Building Community: Sophomore Programming Brings Classmates Together

Published by Rebecca Goldfine
Now that they're all together on campus, sophomores are being treated to extra programs and events to give them a chance to get to know one another and take part in Bowdoin traditions.

To make up for some of the experiences the students missed last year—including orientation trips and the convening dinner—Bowdoin Student Activities, Bowdoin Outing Club, Peer Health, and Residential Life have been coming up with creative ways to bring the Class of 2024 together.

This past Sunday, for example, the whole class was treated to a convening brunch, and President Clayton Rose met them at the Museum steps to share words of wisdom—as he does for each incoming class of first-years during orientation. He urged the students to embrace intellectual fearlessness, using recent campus speaker, artist, and social activist Shaun Leonardo ’01 to illustrate his point.

Photos below were taken by photographer Michele Stapleton during last weekend's Convening Brunch for the Class of 2024 and the President's Welcome to the Class of 2024.

Silvia Lorrain of Student Activities, with Celeste Hynes and Melissa Jo Zambrana in Residential Life, have been spearheading many of the Class of 2024 initiatives, including organizing an outdoor party ("Sophomore Sunday," with free gelato, class T-shirts, and a live student band) and planning the convening brunch.

"There are a number of efforts in place to celebrate the Class of 2024 and to help support them during their time here, when they've only been here for one semester prior to this," Lorrain said. The programming is designed to "help build community among them, to help them get to know one another, and to support them in their sophomore experience."

The Bowdoin Outing Club (BOC) team of Michael Woodruff, Anna Bastidas, and Eric Guiang have dedicated some fall trips to sophomores only, offering them outings like bioluminescence tours at the Schiller Coastal Studies Center, a hike up Tumbledown Mountain, surfing, stand-up paddleboarding, a beach trip, fat biking, and rafting.

"Our goal at the Outing Club is to create opportunities and access to the outdoors for all students, no matter what background or access they've had in the past," BOC director Michael Woodruff said. The BOC will continue to host sophomore trips throughout the year, but he also added that many are joining general trips already.

Sophomore Sunday festivities and sophomore BOC trips

  • Sophomore Sunday
  • Sophomore sunday
  • Sophomore Sunday festivities
  • Sophomore Sunday festivities
  • Sophomore outing club trip
  • Sophomore outing club trip
  • Sophomore outing club trip
  • Fireside night for sophomores
  • Beach trip for sophomores
  • paddleboarding at dusk

Bowdoin Counseling and Wellness Services has invited sophomores to fireside chats with s'mores. And the McKeen Center for the Common Good threw an outdoor get-together in September for sophomores to come by, meet the staff, and learn about its offerings.

In addition to these new events, every sophomore is invited to this year's annual Bootcamp, organized by Bowdoin's Career Exploration and Development office and held during winter break. The weeklong training helps students consider different career paths they might pursue, and teaches them strategies for landing jobs and internships.
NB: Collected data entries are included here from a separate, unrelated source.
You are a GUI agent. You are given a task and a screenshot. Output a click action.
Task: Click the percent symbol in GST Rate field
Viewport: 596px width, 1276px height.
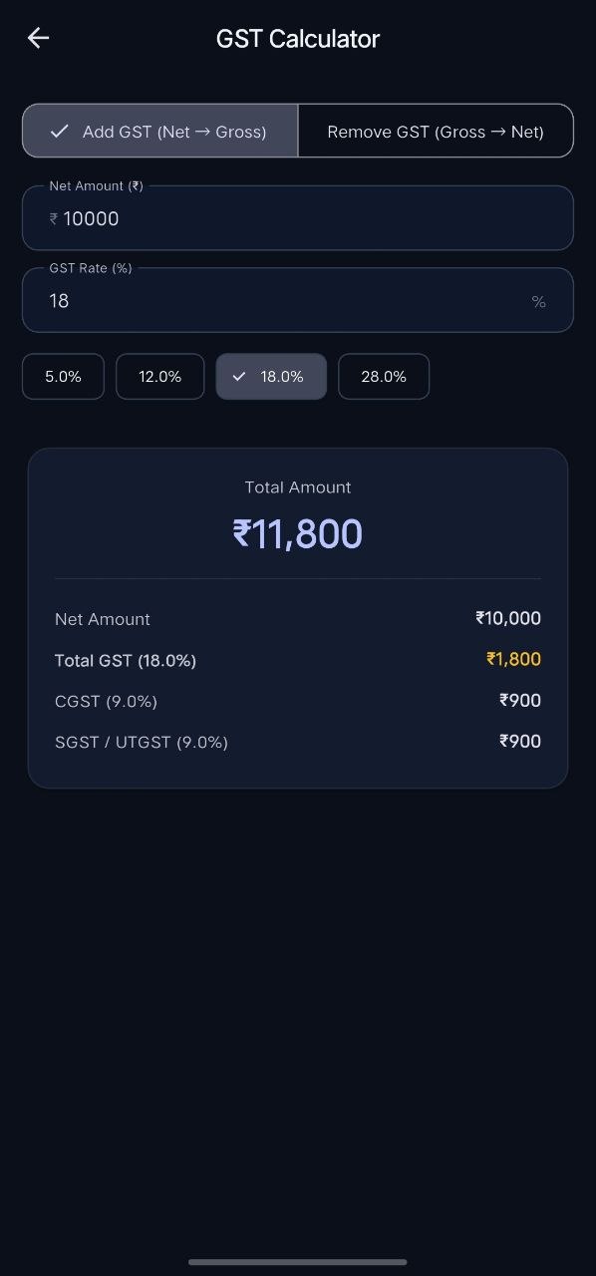click(x=538, y=301)
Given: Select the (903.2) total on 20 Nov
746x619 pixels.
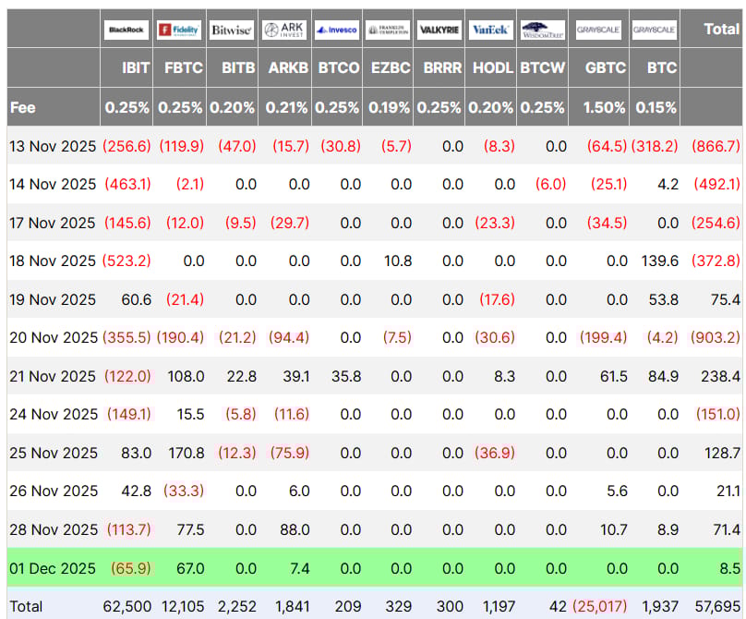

The newly elected sophomore class council, as well as the nine College Houses, will be instrumental in coming up with ways to bring their peers together, Zambrana said.

Sophia Pantzer ’24, sophomore class council president, is working with her team to gather input from classmates about what they would like to see happen this year. Already, the council is considering organizing a possible "dinner with six strangers" for the class, a sophomore service day, and sophomore Olympics. 

"My goal is to make sure every sophomore has a support system and can connect to campus resources," she continued—listing a stream of examples, from the Sexuality, Women, and Gender Center to The Rachel Lord Center for Religious and Spiritual Life—"so they feel comfortable reaching out to these places if they need help, or even if they don't need help."

She especially would like to connect sophomores to the College administration, perhaps by holding a panel with Rose and a couple of deans. "That way, sophomores can ask questions. They really need to meet the administration and put faces to names and see the people who are working hard to make their experiences here good," she said.

Pantzer echoed a common feeling among her peers—that they missed out on a lot of important moments last year and are feeling somewhat disconnected. "It was a rough year for everyone," she acknowledged, "and more direct interaction between students and the administration will improve understanding and ensure the administration can address sophomores' concerns."

Rose, in his speech to sophomores on October 24 on the Walker Steps, also noted the challenges that have befallen this particular class. "Because of COVID, the beginning of your college experience was not what you expected, and it has been incredibly hard," he said. 

But he added that other generations of students have also had to grapple with difficult situations beyond their control: war, economic disaster, social unrest, and another pandemic. "...The reality also is that your Bowdoin College experience can be as great as that of any class that has passed through the College, and any of the over 30,000 alumni who have graduated from here. And the other good news is that this is very much in your hands."